• _Task details_:
Take the data from its first line. Print each line exactly until the line containing "You are a GUI" has been printed too.

Segment Start: Material provided

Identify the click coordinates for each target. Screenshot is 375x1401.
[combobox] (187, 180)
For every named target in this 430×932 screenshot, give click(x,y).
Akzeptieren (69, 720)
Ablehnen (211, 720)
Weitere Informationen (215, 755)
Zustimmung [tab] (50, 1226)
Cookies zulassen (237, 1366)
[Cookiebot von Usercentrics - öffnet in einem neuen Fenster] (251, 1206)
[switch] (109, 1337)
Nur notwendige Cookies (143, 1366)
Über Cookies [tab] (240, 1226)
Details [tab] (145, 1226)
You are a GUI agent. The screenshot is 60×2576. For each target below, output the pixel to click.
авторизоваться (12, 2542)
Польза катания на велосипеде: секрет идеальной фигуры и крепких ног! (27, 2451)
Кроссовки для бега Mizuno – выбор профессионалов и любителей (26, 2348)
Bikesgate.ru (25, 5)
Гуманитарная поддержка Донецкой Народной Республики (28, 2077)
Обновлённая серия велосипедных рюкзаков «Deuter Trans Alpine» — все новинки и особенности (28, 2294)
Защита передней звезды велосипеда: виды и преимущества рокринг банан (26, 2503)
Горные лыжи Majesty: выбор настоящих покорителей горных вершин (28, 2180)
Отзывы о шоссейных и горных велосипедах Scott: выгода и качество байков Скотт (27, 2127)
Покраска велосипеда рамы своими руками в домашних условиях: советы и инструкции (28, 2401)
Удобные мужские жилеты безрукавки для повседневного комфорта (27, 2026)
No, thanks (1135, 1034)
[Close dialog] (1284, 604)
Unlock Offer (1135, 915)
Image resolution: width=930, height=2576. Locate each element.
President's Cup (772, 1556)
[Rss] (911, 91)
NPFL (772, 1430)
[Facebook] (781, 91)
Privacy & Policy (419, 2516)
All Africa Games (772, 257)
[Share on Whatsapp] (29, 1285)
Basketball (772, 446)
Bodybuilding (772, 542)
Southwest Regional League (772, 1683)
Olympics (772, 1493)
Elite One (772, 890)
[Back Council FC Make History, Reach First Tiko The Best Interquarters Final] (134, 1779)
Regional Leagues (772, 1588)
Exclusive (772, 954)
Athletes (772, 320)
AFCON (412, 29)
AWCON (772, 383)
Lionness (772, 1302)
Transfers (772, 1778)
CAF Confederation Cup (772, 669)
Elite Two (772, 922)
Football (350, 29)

Segment End: Material provided

• _Answer to the problem_:
Identify the click coordinates for each target. Screenshot is 375x1401.
[combobox] (187, 180)
For every named target in this 430×932 screenshot, give click(x,y).
Akzeptieren (69, 720)
Ablehnen (211, 720)
Weitere Informationen (215, 755)
Zustimmung [tab] (50, 1226)
Cookies zulassen (237, 1366)
[Cookiebot von Usercentrics - öffnet in einem neuen Fenster] (251, 1206)
[switch] (109, 1337)
Nur notwendige Cookies (143, 1366)
Über Cookies [tab] (240, 1226)
Details [tab] (145, 1226)
You are a GUI agent. The screenshot is 60×2576. For each target below, output the pixel to click.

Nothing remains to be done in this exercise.